Terre, une invitation au voyage

Sur les sentiers québécois, au pas de course

Hugo Blondel
Sur les sentiers québécois, au pas de course

Une course sauvage et engagée sur les sentiers de Charlevoix : c’est la promesse de l’Ultra-Trail Harricana du Canada. Inscrits cette année sur les distances 42 et 65 kilomètres, nos collaborateurs Jad Haddad et Océane Martinez nous embarquent à l’intérieur de cette épreuve, du départ à l’arrivée.

Jad Haddad, directeur de Terres d'Aventure Canada, participait à sa première course de grande envergure. Il s'est élancé sur la distance de 42 kilomètres avec un dénivelé positif de 1300 mètres :


"Toutes les courses, quelle que soit la distance (125, 80, 65, 42 km, ndlr), se connectent à un moment donné mais les lignes de départ sont différentes. On s'est levé très tôt, vers 3h30 du matin, pour aller prendre la navette jusqu'à la ligne de départ. À ce moment-là, tout est nouveau pour moi. La navette était un vieil autobus scolaire jaune comme dans les films américains. Sauf que je n'ai pas pris ce type de bus depuis que j'ai 17 ans. Je suis grand, je n'arrivais pas à m'asseoir correctement, ça rebondissait dans tous les sens ! Se rendre au départ était déjà assez drôle. Je me retrouve au milieu d'un peloton de 300 coureurs, en plein cœur d'une forêt. Face à l'inconnu qui m'attendait, l'attente du départ était assez stressante. Je n'avais jamais couru 42 kilomètres pendant mon entraînement, quelques longues distances mais pas autant.

SECTION DES DONNÉES —
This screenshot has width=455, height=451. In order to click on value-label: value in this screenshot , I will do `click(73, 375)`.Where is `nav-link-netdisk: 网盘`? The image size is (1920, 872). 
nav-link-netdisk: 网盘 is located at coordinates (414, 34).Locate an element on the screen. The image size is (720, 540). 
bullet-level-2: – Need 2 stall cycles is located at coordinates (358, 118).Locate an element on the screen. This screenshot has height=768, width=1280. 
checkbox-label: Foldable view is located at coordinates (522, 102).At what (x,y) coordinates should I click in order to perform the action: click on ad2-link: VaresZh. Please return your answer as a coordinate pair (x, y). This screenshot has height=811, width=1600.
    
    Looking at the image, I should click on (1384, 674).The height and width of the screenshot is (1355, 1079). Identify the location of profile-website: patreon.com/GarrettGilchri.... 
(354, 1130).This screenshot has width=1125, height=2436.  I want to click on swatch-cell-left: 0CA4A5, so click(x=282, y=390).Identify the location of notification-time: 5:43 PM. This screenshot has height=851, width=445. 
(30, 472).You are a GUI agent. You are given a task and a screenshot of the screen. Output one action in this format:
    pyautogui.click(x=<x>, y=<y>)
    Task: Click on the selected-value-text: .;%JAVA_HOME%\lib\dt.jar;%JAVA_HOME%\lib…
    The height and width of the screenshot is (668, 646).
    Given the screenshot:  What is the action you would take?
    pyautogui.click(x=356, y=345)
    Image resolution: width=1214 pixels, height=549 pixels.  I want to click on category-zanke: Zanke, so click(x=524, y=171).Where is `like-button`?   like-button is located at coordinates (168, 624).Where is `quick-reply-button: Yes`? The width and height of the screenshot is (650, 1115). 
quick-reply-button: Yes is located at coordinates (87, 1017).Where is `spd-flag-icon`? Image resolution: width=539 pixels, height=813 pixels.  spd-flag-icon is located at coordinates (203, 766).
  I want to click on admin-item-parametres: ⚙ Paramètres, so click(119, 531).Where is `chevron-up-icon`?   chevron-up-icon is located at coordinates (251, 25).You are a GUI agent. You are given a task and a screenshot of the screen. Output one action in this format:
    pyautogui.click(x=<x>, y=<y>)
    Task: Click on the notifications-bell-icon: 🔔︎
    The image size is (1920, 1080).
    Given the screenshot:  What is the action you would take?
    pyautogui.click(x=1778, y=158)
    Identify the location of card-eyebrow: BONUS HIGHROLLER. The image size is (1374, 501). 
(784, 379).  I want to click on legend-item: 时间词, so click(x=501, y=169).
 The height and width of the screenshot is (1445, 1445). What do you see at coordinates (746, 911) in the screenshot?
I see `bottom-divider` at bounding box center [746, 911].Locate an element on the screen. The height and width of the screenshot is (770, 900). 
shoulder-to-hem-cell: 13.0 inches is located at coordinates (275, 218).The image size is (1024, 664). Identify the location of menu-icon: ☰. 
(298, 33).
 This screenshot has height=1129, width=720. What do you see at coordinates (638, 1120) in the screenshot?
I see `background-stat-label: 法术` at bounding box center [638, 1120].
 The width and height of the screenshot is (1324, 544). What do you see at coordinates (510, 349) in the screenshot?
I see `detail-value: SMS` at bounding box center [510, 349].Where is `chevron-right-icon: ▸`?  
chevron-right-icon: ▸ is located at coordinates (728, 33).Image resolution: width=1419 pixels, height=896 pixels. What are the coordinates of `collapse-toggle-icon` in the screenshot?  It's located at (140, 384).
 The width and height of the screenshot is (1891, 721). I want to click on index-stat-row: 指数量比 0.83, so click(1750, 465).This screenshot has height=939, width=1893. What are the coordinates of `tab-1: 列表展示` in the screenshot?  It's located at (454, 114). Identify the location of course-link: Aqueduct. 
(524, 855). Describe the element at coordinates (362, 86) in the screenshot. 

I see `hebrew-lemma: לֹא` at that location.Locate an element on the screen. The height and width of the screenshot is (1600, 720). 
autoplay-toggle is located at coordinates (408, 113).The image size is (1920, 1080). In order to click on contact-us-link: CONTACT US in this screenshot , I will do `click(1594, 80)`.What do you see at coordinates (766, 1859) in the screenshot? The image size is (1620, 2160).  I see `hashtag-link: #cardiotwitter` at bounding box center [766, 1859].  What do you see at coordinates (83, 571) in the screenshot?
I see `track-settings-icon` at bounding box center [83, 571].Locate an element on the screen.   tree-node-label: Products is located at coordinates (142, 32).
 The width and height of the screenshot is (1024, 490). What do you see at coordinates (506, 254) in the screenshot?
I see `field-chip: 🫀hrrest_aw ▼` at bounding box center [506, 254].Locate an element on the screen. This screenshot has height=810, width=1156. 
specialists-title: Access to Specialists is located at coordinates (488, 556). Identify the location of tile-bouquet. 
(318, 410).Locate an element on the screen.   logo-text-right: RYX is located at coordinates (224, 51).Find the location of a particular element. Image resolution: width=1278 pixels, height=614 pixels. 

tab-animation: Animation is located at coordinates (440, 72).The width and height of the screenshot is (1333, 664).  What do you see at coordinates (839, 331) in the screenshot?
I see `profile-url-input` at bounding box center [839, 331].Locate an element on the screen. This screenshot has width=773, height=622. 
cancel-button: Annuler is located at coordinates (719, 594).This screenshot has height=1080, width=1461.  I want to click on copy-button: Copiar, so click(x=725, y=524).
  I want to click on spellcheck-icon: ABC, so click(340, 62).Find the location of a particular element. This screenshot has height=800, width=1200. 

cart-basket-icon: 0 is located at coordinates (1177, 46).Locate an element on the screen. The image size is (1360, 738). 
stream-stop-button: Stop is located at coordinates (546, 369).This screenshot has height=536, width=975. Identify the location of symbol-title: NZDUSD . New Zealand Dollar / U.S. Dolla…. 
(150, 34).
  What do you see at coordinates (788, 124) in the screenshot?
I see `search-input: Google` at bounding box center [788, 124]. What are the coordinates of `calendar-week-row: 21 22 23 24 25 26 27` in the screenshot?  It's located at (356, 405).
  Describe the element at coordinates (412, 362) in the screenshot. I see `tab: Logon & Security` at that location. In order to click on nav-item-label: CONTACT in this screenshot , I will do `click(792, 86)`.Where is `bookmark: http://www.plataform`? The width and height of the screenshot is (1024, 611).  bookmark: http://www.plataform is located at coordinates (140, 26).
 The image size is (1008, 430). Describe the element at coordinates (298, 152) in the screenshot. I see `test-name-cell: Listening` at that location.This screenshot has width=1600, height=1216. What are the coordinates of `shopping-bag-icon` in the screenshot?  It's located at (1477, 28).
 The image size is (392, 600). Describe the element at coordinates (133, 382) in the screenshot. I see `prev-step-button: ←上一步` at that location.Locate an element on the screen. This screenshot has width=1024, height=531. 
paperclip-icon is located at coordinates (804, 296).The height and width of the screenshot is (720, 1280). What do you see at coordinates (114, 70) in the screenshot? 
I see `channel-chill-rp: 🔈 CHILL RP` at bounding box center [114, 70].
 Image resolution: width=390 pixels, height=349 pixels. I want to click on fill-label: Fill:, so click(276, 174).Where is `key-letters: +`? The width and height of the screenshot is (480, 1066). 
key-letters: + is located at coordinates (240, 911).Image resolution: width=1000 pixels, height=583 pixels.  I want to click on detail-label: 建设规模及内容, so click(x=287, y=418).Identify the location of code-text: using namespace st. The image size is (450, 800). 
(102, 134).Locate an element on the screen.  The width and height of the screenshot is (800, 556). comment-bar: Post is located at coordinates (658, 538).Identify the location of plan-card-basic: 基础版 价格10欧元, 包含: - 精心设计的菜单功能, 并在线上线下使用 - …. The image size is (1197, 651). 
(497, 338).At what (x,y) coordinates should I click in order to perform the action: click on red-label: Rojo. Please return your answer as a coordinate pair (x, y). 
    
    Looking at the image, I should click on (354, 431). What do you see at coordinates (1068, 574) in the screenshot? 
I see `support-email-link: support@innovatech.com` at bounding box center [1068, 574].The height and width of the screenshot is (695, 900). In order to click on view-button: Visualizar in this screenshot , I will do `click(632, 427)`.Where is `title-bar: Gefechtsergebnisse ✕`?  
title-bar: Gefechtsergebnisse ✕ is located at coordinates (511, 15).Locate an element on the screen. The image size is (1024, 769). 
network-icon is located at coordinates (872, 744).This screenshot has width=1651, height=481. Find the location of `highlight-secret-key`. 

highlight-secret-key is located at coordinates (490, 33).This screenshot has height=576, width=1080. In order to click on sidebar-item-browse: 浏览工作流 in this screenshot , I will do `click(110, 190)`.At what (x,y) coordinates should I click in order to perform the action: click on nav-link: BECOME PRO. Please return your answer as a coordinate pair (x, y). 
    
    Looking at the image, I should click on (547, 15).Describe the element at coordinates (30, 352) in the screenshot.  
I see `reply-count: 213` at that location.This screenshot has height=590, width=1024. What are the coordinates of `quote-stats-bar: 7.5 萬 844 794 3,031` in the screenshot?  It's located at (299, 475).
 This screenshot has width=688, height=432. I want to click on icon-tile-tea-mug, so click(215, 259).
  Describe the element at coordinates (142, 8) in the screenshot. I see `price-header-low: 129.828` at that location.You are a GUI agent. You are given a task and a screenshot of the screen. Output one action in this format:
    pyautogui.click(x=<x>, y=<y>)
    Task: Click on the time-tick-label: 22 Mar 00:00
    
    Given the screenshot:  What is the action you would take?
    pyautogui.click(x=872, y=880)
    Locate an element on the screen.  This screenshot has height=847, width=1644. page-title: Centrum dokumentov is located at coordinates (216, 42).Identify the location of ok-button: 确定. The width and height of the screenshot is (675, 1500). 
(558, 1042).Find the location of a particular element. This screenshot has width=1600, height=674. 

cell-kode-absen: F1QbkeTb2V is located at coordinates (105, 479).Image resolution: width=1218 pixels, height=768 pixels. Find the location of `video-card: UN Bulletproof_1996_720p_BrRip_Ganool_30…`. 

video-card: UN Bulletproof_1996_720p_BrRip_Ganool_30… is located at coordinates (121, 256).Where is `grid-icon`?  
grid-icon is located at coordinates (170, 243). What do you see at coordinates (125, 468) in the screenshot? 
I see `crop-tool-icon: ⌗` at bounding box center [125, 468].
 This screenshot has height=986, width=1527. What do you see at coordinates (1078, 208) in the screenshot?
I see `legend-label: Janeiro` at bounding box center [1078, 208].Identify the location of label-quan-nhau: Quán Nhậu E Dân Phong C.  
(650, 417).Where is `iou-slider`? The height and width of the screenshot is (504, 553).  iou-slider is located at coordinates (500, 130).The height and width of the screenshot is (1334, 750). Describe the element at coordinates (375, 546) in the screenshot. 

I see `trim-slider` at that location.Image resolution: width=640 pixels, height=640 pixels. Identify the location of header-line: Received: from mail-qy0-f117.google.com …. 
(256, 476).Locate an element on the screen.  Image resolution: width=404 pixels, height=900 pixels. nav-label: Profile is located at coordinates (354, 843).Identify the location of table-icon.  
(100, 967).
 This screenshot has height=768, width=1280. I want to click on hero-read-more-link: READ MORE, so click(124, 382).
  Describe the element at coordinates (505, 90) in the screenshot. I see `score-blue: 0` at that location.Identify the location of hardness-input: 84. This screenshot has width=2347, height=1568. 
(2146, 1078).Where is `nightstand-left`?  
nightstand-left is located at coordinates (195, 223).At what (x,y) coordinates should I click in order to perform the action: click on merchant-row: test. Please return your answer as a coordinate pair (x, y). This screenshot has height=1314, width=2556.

CONSIGNE — Reprenez le récit consacré à l'Ultra-Trail Harricana du Canada à la suite de sa dernière phrase, en conservant le témoignage de Jad Haddad à la première personne.

RÉPONSE ATTENDUE —
Heureusement, je ne me suis pas effondré dès le début. Les premiers 15 kilomètres se sont très bien passés, jusqu'au premier ravitaillement. Mais par la suite, les sentiers sont vite devenus plus techniques, humides, avec beaucoup de boue. Plusieurs fois j'ai glissé... jusqu'à la chute. Les choses se sont compliquées : j'ai eu des crampes, des douleurs pendant une douzaine de kilomètres, du mal à courir. Arrivé à la moitié de course, tout était difficile, mais heureusement l'ambiance était géniale. Chaque personne qui me dépassait m'encourageait, et cela m'a vraiment aidé à continuer.

J'ai avancé difficilement jusqu'au dernier ravitaillement, où j'ai commencé à faire des calculs dans ma tête pour visualiser l'arrivée. Sur cette course, il y a un temps limite pour terminer. Si je continuais à ce rythme, je savais que je ne pourrais pas y arriver. Par je ne sais pas quel miracle, mes jambes ont retrouvé de l'énergie et j'ai réussi à boucler le parcours dans les temps. La course est un exercice assez solitaire. Pendant 8 heures il faut être à l'écoute de son corps, de sa respiration, se parler à soi-même. Plus on approche de la ligne d'arrivée, plus on perçoit la foule, des gens au bord des sentiers qui nous encouragent, on entend de la musique. Je n'avais pas visualisé ça pendant la course. C'était un grand moment de soulagement, de fierté et d'accomplissement.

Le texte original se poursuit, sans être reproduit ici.